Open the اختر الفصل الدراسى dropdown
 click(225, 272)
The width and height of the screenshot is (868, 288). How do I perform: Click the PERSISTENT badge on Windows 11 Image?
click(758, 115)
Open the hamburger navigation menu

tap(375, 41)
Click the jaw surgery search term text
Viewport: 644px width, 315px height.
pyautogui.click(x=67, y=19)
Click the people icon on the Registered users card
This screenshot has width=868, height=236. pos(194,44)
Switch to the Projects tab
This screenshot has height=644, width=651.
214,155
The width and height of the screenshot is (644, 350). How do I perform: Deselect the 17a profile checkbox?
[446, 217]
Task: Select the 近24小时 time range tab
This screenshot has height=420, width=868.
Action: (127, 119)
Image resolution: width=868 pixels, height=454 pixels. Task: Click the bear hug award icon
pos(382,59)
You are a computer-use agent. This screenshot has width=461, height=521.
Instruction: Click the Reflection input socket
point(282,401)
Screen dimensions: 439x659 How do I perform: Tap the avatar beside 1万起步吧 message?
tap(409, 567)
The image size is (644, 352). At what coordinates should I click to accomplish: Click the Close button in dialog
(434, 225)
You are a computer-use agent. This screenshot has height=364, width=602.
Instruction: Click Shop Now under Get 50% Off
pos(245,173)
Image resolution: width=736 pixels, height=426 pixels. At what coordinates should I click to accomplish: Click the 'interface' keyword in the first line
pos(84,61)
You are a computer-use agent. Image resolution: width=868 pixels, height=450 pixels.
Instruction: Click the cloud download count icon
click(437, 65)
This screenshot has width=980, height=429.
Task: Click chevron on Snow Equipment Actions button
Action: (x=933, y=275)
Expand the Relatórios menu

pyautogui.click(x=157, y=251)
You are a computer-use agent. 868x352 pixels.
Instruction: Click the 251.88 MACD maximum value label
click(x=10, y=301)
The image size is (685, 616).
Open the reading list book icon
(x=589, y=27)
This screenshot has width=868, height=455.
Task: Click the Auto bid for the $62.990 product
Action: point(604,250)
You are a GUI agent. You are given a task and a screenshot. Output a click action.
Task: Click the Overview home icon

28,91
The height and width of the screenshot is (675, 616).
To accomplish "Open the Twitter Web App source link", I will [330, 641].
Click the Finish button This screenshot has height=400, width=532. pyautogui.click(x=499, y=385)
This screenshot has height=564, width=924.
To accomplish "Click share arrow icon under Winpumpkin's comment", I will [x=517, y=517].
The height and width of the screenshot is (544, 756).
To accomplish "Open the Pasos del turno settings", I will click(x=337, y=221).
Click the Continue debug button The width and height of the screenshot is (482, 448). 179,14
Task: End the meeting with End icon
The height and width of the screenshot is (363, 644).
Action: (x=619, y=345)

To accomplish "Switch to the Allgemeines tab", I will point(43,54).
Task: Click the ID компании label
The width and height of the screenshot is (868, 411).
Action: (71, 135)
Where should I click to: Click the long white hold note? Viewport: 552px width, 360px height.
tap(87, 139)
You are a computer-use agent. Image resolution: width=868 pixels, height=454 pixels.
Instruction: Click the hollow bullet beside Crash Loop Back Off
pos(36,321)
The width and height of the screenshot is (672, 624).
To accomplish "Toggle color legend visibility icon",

########

## WHAT THE TASK REQUIRES
Every line of the material that holds "will" should be copied out as the answer.

## RESPONSE AREA
To accomplish "Open the Twitter Web App source link", I will [330, 641].
To accomplish "Click share arrow icon under Winpumpkin's comment", I will [x=517, y=517].
To accomplish "Open the Pasos del turno settings", I will click(x=337, y=221).
To accomplish "Switch to the Allgemeines tab", I will point(43,54).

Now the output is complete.